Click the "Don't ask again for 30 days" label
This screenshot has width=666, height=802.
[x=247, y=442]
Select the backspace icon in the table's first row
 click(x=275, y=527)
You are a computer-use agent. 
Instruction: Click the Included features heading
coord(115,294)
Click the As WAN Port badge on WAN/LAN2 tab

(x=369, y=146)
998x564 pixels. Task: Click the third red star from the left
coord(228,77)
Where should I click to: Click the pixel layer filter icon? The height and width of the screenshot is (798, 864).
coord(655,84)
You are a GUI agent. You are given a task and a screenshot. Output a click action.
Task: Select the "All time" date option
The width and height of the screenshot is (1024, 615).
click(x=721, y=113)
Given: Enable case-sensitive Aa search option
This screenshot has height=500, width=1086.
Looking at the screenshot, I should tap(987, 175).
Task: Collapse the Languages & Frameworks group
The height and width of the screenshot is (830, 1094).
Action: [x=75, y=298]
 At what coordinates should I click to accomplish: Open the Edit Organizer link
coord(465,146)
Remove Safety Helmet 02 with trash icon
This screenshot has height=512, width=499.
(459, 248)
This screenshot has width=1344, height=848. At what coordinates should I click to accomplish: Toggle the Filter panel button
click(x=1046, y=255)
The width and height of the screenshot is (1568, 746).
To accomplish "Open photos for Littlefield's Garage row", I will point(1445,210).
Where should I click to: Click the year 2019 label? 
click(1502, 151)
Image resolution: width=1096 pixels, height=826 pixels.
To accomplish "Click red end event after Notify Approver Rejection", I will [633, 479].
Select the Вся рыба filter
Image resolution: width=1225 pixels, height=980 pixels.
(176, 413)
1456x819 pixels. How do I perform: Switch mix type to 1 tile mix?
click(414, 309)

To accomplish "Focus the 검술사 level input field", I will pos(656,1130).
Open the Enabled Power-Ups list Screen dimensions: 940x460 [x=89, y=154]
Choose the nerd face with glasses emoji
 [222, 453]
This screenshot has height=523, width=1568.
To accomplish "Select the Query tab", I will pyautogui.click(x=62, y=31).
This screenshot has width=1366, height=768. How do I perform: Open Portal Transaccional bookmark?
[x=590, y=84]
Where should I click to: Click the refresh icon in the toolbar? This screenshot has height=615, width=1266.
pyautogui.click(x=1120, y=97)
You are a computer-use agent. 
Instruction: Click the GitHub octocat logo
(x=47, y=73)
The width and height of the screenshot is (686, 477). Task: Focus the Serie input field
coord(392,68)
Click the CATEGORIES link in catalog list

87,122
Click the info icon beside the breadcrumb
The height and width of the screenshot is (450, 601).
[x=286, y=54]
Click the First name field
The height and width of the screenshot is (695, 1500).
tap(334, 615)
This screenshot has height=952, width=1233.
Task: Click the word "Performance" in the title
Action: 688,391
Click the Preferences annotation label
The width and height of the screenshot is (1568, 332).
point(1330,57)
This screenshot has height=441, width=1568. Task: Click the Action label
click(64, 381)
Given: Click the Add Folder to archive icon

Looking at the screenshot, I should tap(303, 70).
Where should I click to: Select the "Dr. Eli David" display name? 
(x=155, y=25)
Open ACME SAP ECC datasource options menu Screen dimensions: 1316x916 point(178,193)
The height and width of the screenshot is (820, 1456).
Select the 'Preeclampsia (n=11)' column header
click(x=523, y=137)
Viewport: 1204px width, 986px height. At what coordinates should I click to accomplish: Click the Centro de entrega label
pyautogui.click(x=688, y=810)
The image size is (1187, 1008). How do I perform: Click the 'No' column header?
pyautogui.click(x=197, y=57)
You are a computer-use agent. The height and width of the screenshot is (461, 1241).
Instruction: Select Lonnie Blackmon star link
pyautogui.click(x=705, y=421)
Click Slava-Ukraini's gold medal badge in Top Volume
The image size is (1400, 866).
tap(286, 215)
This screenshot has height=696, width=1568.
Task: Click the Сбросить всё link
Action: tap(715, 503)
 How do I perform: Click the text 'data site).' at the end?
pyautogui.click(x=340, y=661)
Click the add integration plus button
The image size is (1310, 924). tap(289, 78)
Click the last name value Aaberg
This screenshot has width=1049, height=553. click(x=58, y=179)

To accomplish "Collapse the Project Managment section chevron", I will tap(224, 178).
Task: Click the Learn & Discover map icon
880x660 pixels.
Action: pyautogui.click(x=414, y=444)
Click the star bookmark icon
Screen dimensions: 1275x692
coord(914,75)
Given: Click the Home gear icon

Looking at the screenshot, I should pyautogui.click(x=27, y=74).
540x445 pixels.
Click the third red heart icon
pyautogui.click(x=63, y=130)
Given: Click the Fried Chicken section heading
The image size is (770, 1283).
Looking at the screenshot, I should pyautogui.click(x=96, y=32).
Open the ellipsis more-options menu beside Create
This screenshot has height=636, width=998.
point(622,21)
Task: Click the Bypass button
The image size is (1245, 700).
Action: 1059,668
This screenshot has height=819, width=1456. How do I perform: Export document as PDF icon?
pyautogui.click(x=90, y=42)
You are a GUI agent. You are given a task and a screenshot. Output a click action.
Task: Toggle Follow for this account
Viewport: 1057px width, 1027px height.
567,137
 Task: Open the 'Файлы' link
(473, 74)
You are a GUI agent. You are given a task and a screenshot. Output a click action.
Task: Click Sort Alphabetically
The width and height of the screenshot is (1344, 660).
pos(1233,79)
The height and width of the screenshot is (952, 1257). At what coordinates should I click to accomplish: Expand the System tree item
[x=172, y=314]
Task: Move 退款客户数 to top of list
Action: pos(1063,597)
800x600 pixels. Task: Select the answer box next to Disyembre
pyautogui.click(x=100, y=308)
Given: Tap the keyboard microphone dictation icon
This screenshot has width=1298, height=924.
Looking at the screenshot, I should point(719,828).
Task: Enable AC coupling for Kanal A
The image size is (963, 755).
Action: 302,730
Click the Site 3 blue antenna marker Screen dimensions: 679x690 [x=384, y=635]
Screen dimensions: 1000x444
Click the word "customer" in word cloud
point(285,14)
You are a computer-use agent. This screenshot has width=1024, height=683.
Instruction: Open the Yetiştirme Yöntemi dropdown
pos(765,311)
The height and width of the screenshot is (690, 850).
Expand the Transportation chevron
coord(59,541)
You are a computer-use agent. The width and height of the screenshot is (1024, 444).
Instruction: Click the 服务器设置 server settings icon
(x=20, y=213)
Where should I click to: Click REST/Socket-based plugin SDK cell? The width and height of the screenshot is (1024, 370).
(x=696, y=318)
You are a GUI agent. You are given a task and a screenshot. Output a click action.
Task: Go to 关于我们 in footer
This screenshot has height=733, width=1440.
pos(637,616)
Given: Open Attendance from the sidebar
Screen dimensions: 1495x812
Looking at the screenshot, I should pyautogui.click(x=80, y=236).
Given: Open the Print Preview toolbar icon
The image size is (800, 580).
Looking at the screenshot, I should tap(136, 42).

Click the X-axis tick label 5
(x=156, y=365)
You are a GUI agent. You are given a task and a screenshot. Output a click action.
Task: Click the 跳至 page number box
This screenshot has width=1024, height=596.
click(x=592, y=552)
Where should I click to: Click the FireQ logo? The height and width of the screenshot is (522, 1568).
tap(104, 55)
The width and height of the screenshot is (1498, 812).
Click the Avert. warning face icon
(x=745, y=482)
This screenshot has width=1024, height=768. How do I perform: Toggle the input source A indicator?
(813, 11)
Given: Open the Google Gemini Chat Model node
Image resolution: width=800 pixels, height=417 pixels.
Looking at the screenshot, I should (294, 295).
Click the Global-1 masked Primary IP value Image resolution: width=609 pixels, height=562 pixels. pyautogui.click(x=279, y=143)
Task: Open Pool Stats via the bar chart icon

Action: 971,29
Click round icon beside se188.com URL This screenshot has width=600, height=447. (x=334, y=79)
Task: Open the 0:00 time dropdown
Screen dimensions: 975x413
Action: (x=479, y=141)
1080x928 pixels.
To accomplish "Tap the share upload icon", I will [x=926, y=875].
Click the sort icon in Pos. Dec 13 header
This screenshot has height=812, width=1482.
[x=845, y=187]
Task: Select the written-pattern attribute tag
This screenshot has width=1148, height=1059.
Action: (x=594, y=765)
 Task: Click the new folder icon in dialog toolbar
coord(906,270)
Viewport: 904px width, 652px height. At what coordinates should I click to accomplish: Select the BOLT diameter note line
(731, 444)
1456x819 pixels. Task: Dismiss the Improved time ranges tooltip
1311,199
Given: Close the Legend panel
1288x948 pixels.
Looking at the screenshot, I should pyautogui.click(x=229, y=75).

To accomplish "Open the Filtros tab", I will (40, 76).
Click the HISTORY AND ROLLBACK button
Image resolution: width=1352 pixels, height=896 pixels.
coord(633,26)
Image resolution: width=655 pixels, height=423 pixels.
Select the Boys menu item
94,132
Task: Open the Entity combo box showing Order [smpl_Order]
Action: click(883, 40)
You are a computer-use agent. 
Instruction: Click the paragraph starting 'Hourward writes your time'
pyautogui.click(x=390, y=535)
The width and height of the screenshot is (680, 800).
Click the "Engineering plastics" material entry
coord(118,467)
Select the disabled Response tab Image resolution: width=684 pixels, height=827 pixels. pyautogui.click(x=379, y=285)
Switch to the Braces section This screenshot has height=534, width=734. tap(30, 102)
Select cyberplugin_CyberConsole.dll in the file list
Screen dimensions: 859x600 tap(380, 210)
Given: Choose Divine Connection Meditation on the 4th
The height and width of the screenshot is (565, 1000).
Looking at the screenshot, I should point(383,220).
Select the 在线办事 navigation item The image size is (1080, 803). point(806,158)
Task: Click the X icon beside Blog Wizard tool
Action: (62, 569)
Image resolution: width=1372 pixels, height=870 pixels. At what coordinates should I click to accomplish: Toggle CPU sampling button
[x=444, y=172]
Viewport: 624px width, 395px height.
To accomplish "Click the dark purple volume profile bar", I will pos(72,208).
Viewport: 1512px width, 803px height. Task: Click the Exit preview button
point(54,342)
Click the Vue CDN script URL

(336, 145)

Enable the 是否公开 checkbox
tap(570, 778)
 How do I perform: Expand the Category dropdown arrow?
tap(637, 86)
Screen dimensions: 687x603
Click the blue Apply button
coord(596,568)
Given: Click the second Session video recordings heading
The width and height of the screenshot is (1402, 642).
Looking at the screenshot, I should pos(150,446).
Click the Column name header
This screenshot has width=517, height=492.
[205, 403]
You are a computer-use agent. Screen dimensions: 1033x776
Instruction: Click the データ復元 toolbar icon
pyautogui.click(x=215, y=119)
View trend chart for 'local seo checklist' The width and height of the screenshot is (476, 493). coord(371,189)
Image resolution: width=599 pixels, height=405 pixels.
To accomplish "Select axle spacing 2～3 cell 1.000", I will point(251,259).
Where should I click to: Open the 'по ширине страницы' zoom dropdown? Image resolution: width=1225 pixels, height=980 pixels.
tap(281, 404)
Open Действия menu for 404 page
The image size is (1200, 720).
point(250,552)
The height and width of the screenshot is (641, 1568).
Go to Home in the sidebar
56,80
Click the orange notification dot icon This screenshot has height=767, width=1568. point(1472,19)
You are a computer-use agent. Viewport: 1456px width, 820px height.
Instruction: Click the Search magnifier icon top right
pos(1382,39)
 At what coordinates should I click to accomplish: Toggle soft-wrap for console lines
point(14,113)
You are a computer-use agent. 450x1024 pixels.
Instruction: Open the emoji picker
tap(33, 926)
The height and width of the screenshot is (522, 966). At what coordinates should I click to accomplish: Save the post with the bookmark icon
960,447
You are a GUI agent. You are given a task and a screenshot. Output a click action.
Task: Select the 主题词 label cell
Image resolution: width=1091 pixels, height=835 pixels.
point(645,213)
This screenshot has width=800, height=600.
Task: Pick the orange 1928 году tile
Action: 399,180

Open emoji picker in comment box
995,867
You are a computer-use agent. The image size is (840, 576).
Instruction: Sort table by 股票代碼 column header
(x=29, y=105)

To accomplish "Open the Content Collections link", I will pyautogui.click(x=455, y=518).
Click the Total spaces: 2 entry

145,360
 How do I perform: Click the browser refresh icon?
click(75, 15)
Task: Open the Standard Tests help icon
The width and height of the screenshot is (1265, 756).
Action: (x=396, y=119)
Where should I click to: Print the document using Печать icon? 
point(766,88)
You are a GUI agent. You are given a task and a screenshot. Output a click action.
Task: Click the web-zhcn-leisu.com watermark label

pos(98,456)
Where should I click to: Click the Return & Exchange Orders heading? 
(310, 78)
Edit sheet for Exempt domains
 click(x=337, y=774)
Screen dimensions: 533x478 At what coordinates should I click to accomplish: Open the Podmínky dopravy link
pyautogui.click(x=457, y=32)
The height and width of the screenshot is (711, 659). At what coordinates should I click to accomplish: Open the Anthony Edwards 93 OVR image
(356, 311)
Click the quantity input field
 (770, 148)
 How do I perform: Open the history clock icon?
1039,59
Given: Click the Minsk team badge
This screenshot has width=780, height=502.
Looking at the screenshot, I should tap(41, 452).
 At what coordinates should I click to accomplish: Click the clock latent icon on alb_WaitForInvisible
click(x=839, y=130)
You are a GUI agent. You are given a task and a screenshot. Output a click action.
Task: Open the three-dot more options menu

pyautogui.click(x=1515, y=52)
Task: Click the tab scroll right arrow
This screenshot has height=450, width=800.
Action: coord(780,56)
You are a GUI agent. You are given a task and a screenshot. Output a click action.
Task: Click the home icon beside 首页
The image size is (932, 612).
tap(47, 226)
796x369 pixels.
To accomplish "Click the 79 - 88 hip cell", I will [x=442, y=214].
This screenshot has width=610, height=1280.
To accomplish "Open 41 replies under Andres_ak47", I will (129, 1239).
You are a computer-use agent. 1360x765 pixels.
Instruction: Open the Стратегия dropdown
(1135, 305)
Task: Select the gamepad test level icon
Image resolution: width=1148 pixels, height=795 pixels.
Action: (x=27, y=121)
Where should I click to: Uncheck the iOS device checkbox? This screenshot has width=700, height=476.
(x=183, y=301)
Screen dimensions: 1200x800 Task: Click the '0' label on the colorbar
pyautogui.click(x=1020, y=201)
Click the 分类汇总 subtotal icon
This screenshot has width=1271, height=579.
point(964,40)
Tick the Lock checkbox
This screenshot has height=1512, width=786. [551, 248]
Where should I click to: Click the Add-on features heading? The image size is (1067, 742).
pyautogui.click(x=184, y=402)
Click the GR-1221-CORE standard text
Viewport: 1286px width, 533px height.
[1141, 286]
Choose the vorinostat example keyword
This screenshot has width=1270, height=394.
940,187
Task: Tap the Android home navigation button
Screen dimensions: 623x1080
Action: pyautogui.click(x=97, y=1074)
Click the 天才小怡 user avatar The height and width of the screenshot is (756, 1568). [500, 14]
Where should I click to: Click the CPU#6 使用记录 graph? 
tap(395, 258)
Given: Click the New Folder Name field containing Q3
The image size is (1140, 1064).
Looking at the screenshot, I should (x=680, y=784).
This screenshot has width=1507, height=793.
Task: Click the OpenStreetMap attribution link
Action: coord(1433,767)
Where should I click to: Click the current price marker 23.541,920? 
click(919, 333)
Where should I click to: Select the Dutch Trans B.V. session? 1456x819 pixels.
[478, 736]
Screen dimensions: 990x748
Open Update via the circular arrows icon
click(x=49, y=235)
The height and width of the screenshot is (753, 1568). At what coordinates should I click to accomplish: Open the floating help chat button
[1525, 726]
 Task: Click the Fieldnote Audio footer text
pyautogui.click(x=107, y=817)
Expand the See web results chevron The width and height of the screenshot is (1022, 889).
++++++++
Copy out the material word for word, from the line that contains "Click the 天才小怡" through the end of the material.

**ANSWER TO THIS PROBLEM**:
Click the 天才小怡 user avatar The height and width of the screenshot is (756, 1568). [500, 14]
Where should I click to: Click the CPU#6 使用记录 graph? 
tap(395, 258)
Given: Click the New Folder Name field containing Q3
The image size is (1140, 1064).
Looking at the screenshot, I should (x=680, y=784).
This screenshot has width=1507, height=793.
Task: Click the OpenStreetMap attribution link
Action: coord(1433,767)
Where should I click to: Click the current price marker 23.541,920? 
click(919, 333)
Where should I click to: Select the Dutch Trans B.V. session? 1456x819 pixels.
[478, 736]
Screen dimensions: 990x748
Open Update via the circular arrows icon
click(x=49, y=235)
The height and width of the screenshot is (753, 1568). At what coordinates should I click to accomplish: Open the floating help chat button
[1525, 726]
 Task: Click the Fieldnote Audio footer text
pyautogui.click(x=107, y=817)
Expand the See web results chevron The width and height of the screenshot is (1022, 889).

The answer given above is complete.